◆ WORK TO COMPLETE
Please transcribe all of the entries exactly, leaving out any images.
== MATERIAL FOR THIS TASK ==
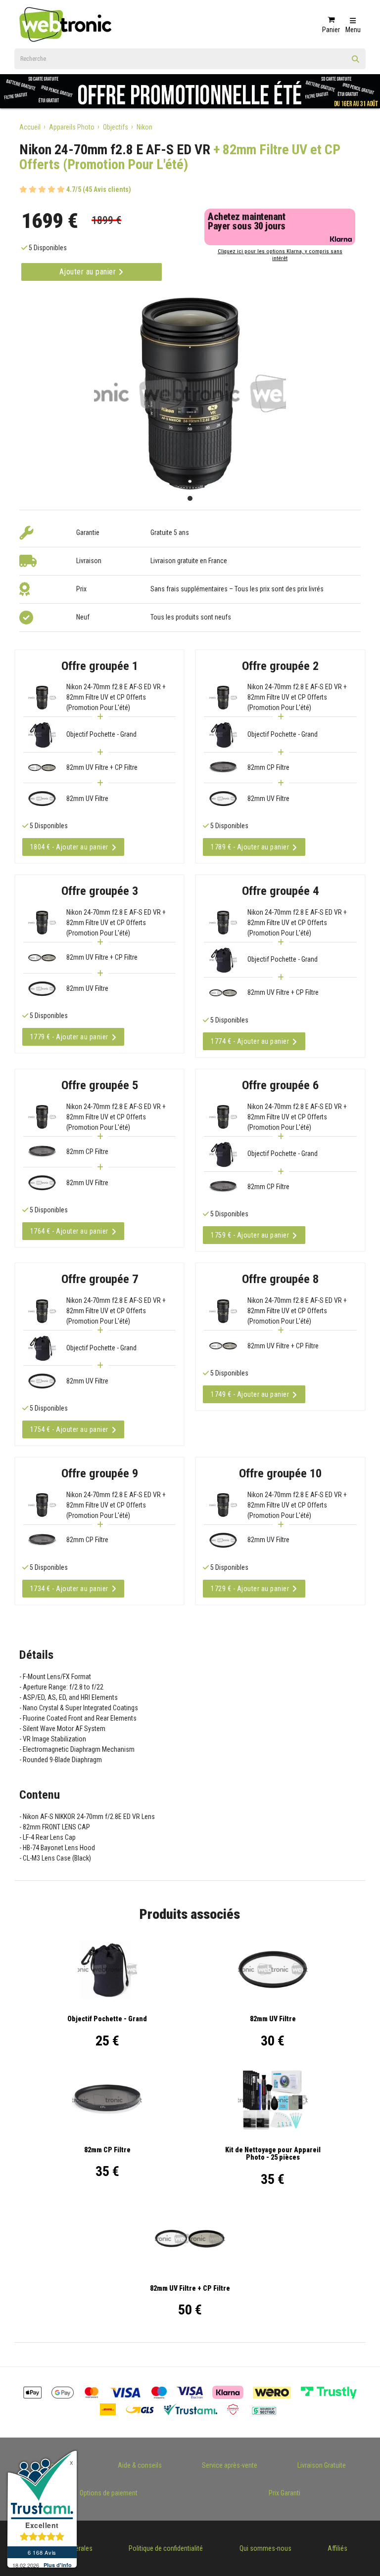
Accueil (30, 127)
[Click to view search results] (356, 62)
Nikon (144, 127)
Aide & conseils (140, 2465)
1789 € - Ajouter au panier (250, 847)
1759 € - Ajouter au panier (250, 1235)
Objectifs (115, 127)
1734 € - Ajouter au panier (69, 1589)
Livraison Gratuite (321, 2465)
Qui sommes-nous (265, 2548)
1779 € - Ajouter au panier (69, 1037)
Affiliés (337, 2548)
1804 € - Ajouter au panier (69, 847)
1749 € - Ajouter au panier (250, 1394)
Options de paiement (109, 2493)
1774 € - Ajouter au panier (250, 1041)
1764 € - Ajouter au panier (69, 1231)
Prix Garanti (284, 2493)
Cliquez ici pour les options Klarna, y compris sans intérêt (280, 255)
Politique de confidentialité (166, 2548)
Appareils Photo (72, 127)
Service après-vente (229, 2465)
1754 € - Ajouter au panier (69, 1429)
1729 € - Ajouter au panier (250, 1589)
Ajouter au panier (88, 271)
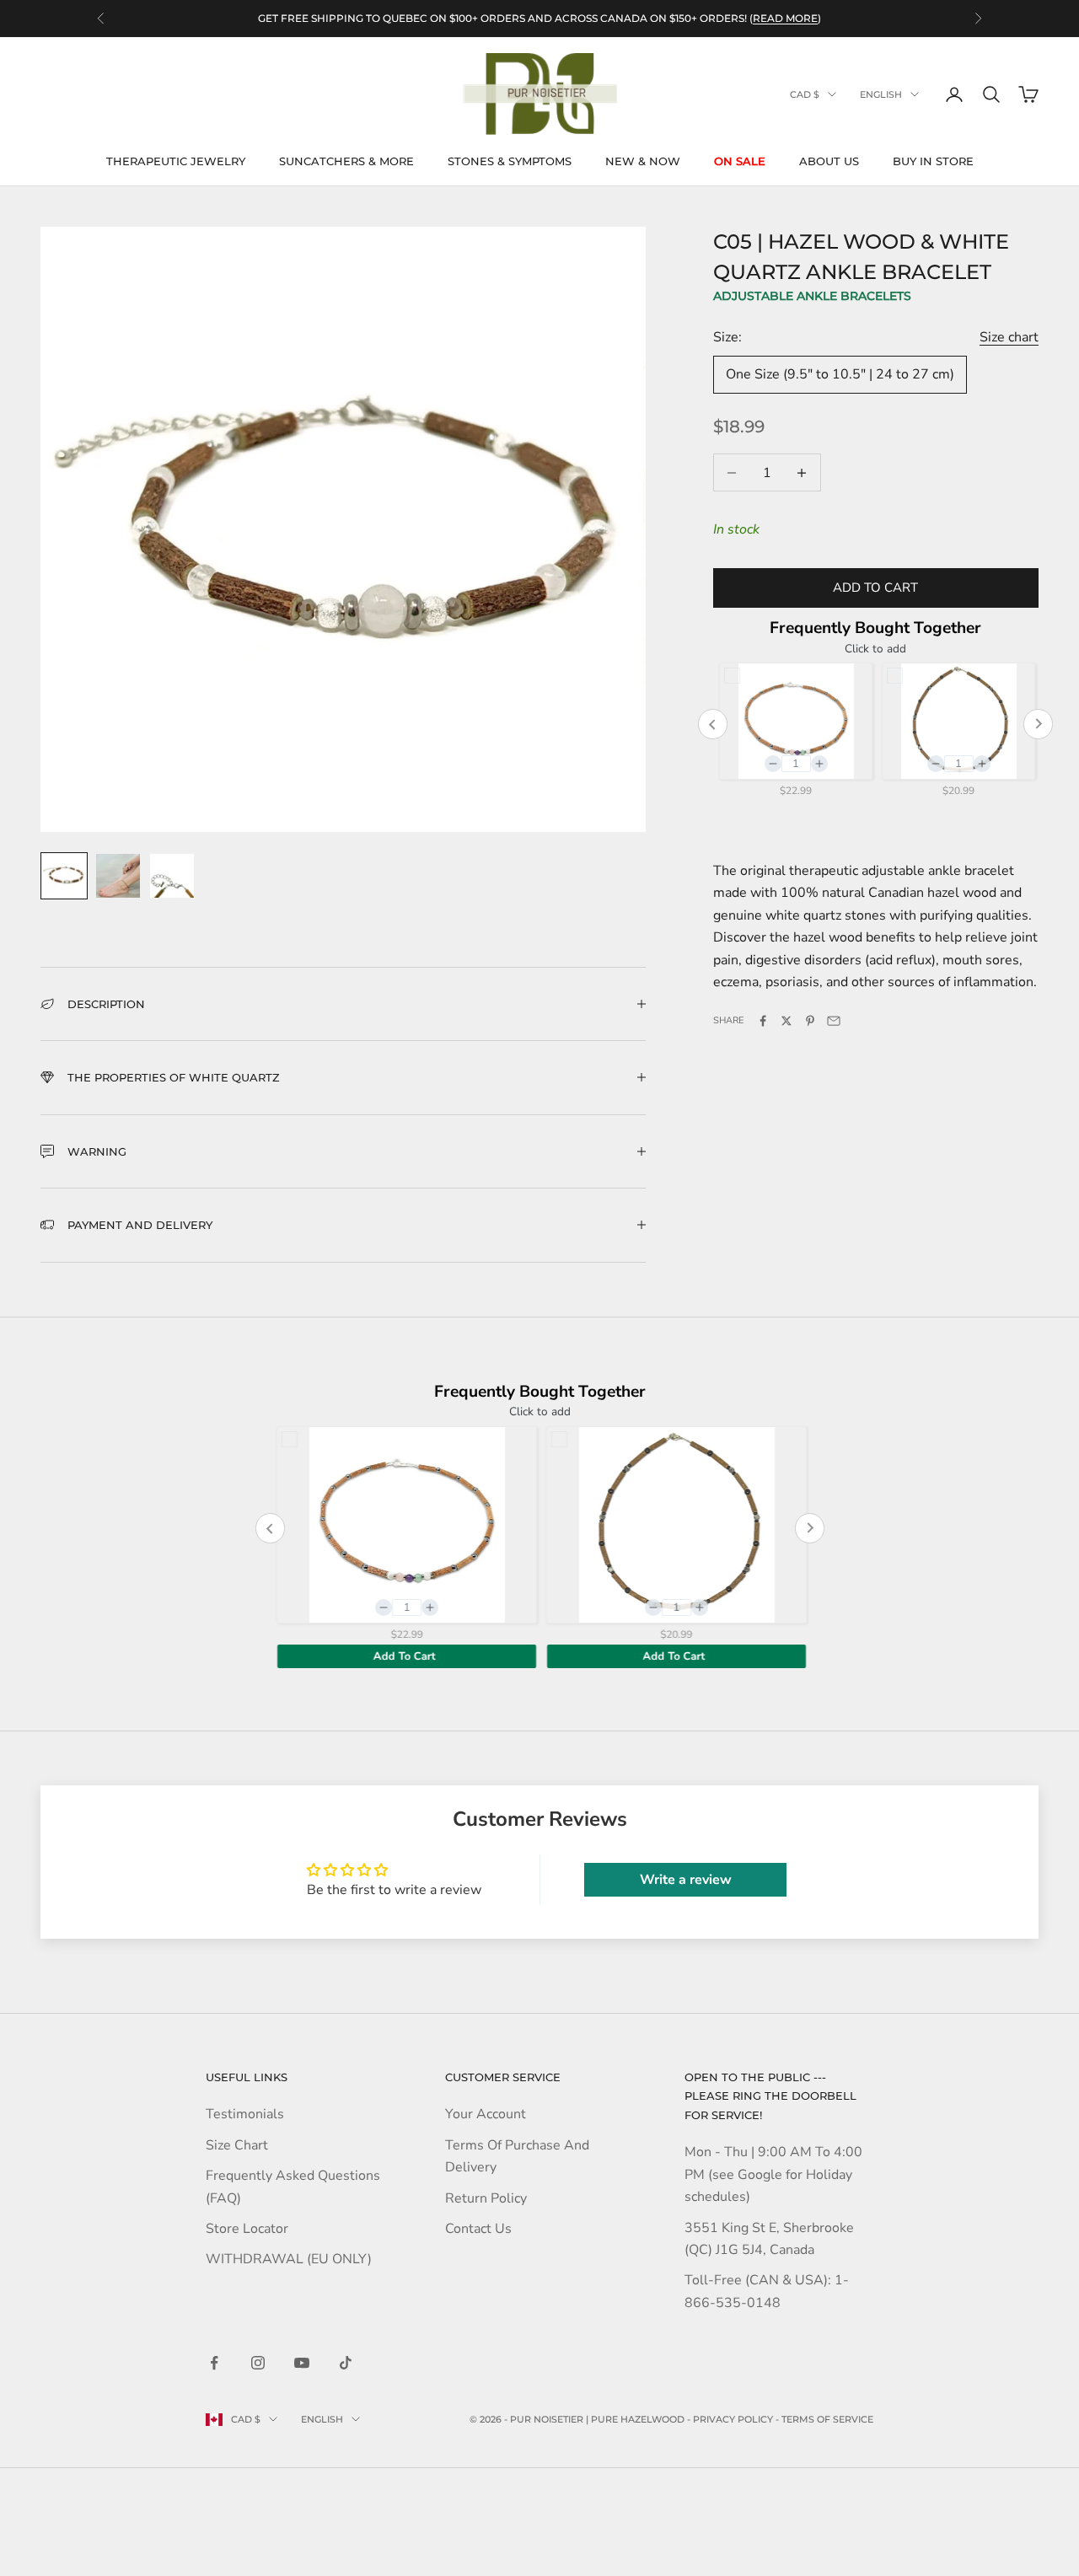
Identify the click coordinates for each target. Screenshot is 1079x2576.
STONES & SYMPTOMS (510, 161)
===
◆ SOLUTION TO THIS TASK
Accueil (30, 127)
[Click to view search results] (356, 62)
Nikon (144, 127)
Aide & conseils (140, 2465)
1789 € - Ajouter au panier (250, 847)
1759 € - Ajouter au panier (250, 1235)
Objectifs (115, 127)
1734 € - Ajouter au panier (69, 1589)
Livraison Gratuite (321, 2465)
Qui sommes-nous (265, 2548)
1779 € - Ajouter au panier (69, 1037)
Affiliés (337, 2548)
1804 € - Ajouter au panier (69, 847)
1749 € - Ajouter au panier (250, 1394)
Options de paiement (109, 2493)
1774 € - Ajouter au panier (250, 1041)
1764 € - Ajouter au panier (69, 1231)
Prix Garanti (284, 2493)
Cliquez ici pour les options Klarna, y compris sans intérêt (280, 255)
Politique de confidentialité (166, 2548)
Appareils Photo (72, 127)
Service après-vente (229, 2465)
1754 € - Ajouter au panier (69, 1429)
1729 € - Ajouter au panier (250, 1589)
Ajouter au panier (88, 271)
Identify the click coordinates for each target. Screenshot is 1079x2576.
STONES & SYMPTOMS (510, 161)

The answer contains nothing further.